# weasel family



## darrendogman (Jun 5, 2013)

Hi my name is Darren from Durham and I own no exotic pets as of yet but I'm really interested in them and have been researching foxes for a couple of years now but I've decided as of now as I still live at home with my parents a fox wouldn't be the right choice of exotic pet. I was wondering what members of mustelidae are there breeders of in the UK, I currently have 2 dogs, a cat and 3 ferrets and it would be great to own another member of the weasel family as I love them they are extremely mischievous, 

Do you need a DWA licence to own minks or martens also? 

And third Question, What is the best vets to treat exotic mammals in the North East?

thanks!


----------



## Rhianna.J (Nov 5, 2011)

I dont think you need a DWA license for mink. Pine martens im not sure if you are allowed to keep as pets or not. Mink are horrible little creatures mind! Not friendly like your ferrets at all! Gorgeous animals though. Ive had the pleasure of meeting one, and despite the smell (worse then ferrets) and teeth like torn up steel, it was the cutest thing id ever seen! 

Best vet for exotics?

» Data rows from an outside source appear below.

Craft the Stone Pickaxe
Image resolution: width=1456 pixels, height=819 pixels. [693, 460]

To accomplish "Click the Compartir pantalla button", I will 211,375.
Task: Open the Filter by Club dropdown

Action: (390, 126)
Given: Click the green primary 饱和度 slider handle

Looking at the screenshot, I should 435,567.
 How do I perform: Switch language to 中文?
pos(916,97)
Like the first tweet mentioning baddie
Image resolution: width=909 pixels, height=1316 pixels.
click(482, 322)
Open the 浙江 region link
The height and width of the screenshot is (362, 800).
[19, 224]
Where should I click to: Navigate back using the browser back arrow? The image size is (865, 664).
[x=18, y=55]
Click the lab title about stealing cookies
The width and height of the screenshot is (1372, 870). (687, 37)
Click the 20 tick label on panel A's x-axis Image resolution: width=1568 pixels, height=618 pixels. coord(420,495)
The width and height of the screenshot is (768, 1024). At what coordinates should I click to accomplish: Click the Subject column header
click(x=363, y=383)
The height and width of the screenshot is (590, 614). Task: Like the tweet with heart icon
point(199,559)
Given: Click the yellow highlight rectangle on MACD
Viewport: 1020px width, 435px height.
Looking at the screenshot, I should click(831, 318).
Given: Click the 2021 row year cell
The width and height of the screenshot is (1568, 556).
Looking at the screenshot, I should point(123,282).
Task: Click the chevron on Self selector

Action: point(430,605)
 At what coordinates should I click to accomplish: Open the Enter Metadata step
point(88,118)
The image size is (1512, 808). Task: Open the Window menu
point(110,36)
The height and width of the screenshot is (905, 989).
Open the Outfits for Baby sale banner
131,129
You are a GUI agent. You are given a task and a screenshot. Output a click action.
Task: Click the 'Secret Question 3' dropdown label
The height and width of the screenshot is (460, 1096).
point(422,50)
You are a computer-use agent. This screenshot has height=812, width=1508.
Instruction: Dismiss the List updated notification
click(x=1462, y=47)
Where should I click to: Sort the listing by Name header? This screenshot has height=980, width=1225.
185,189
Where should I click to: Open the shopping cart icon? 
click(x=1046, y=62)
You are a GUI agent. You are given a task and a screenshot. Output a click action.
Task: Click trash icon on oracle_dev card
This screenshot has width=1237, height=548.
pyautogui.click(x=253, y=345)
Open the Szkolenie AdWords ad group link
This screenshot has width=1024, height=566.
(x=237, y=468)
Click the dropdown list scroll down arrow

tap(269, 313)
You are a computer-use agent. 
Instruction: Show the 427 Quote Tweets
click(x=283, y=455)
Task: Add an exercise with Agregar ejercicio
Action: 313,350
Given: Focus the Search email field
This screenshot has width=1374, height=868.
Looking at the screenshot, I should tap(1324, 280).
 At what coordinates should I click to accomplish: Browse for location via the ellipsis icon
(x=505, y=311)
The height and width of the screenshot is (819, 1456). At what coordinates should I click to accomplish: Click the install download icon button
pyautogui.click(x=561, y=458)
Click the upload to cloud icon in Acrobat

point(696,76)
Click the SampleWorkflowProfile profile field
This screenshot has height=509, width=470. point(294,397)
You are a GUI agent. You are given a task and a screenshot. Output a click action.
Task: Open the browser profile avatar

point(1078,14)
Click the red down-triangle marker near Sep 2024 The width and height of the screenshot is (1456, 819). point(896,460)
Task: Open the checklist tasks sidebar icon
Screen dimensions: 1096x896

Robson & Prescott in Morpeth....They have just opened another one up in Newcastle though..


----------



## darrendogman (Jun 5, 2013)

Thank you, If there is any owners or breeders of any minks/ martens/ weasels on this site, please give me any information you can about them, its good to do as much research as I can. =)


----------



## animalsbeebee (May 19, 2008)

To keep minks you need a special licence

Weasels theres not many about

Martins are DWAL


----------



## jaykickboxer (Feb 11, 2008)

The only thing like this I've seen advertised were marbled polecats and I haven't seen these for years I'd like one if they ever come up


----------



## jaykickboxer (Feb 11, 2008)

Some sort of mongoose would be the closest thing I've seen which are relatively easy to get


----------



## em_40 (Sep 29, 2010)

animalsbeebee said:


> To keep minks you need a special licence
> 
> Weasels theres not many about
> 
> Martins are DWAL


Pine Martins are DWA? I see the fisher Martes pennantibut not Martes Martes


----------



## Matt Lusty (Aug 20, 2008)

I've been offered East African striped weasels and tayra this year alone. I just don't have the time at the moment.


----------



## jaykickboxer (Feb 11, 2008)

Matt Lusty said:


> I've been offered East African striped weasels and tayra this year alone. I just don't have the time at the moment.


I haven't seen zorillas available for years either I'd like a pair of them


----------



## mrcriss (Nov 2, 2010)

Matt Lusty said:


> I've been offered East African striped weasels and *tayra* this year alone. I just don't have the time at the moment.


Oh I would LOVE to have some tayra at work!! They're amazing!


----------



## Matt Lusty (Aug 20, 2008)

They are. A lot bigger than I imagined too!


----------